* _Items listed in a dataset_
- Opening Delimiter -

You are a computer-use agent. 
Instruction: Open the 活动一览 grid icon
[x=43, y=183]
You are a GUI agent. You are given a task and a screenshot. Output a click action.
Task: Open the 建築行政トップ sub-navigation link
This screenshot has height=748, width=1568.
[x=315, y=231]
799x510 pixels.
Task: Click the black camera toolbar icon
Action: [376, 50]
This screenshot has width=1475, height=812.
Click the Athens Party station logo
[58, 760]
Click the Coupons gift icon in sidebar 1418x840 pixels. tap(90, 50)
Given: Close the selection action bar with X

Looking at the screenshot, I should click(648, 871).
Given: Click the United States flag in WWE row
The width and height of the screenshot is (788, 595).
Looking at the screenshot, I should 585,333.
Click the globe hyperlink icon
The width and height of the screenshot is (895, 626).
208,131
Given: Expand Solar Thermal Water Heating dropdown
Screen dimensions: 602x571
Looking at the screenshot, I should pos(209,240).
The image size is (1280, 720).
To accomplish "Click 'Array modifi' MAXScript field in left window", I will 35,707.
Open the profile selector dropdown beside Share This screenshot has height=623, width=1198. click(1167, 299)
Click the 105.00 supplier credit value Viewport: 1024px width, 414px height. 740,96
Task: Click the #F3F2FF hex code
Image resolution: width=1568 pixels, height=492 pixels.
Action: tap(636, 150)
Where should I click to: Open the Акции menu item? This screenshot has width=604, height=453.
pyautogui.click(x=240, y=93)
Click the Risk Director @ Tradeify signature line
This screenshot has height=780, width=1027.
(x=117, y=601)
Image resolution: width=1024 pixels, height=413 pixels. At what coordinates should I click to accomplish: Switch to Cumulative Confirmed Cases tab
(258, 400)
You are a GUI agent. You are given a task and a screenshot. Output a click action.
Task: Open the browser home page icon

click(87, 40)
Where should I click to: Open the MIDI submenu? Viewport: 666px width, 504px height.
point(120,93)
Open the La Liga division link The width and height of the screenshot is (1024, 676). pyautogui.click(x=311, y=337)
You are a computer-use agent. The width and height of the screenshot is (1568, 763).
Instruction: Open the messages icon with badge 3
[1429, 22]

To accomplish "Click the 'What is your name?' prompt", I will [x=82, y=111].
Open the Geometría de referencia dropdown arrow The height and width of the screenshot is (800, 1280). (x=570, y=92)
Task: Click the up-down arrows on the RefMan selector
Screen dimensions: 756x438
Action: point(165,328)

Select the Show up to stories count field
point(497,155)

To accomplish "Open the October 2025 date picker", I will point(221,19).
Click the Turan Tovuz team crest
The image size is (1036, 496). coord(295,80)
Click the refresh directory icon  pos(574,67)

- Closing Delimiter -

* _Assigned task_
Return all of the above records exactly, leaving no line out.

* _Response to this task_
You are a computer-use agent. 
Instruction: Open the 活动一览 grid icon
[x=43, y=183]
You are a GUI agent. You are given a task and a screenshot. Output a click action.
Task: Open the 建築行政トップ sub-navigation link
This screenshot has height=748, width=1568.
[x=315, y=231]
799x510 pixels.
Task: Click the black camera toolbar icon
Action: [376, 50]
This screenshot has width=1475, height=812.
Click the Athens Party station logo
[58, 760]
Click the Coupons gift icon in sidebar 1418x840 pixels. tap(90, 50)
Given: Close the selection action bar with X

Looking at the screenshot, I should click(648, 871).
Given: Click the United States flag in WWE row
The width and height of the screenshot is (788, 595).
Looking at the screenshot, I should 585,333.
Click the globe hyperlink icon
The width and height of the screenshot is (895, 626).
208,131
Given: Expand Solar Thermal Water Heating dropdown
Screen dimensions: 602x571
Looking at the screenshot, I should pos(209,240).
The image size is (1280, 720).
To accomplish "Click 'Array modifi' MAXScript field in left window", I will 35,707.
Open the profile selector dropdown beside Share This screenshot has height=623, width=1198. click(1167, 299)
Click the 105.00 supplier credit value Viewport: 1024px width, 414px height. 740,96
Task: Click the #F3F2FF hex code
Image resolution: width=1568 pixels, height=492 pixels.
Action: tap(636, 150)
Where should I click to: Open the Акции menu item? This screenshot has width=604, height=453.
pyautogui.click(x=240, y=93)
Click the Risk Director @ Tradeify signature line
This screenshot has height=780, width=1027.
(x=117, y=601)
Image resolution: width=1024 pixels, height=413 pixels. At what coordinates should I click to accomplish: Switch to Cumulative Confirmed Cases tab
(258, 400)
You are a GUI agent. You are given a task and a screenshot. Output a click action.
Task: Open the browser home page icon

click(87, 40)
Where should I click to: Open the MIDI submenu? Viewport: 666px width, 504px height.
point(120,93)
Open the La Liga division link The width and height of the screenshot is (1024, 676). pyautogui.click(x=311, y=337)
You are a computer-use agent. The width and height of the screenshot is (1568, 763).
Instruction: Open the messages icon with badge 3
[1429, 22]

To accomplish "Click the 'What is your name?' prompt", I will [x=82, y=111].
Open the Geometría de referencia dropdown arrow The height and width of the screenshot is (800, 1280). (x=570, y=92)
Task: Click the up-down arrows on the RefMan selector
Screen dimensions: 756x438
Action: point(165,328)

Select the Show up to stories count field
point(497,155)

To accomplish "Open the October 2025 date picker", I will point(221,19).
Click the Turan Tovuz team crest
The image size is (1036, 496). coord(295,80)
Click the refresh directory icon  pos(574,67)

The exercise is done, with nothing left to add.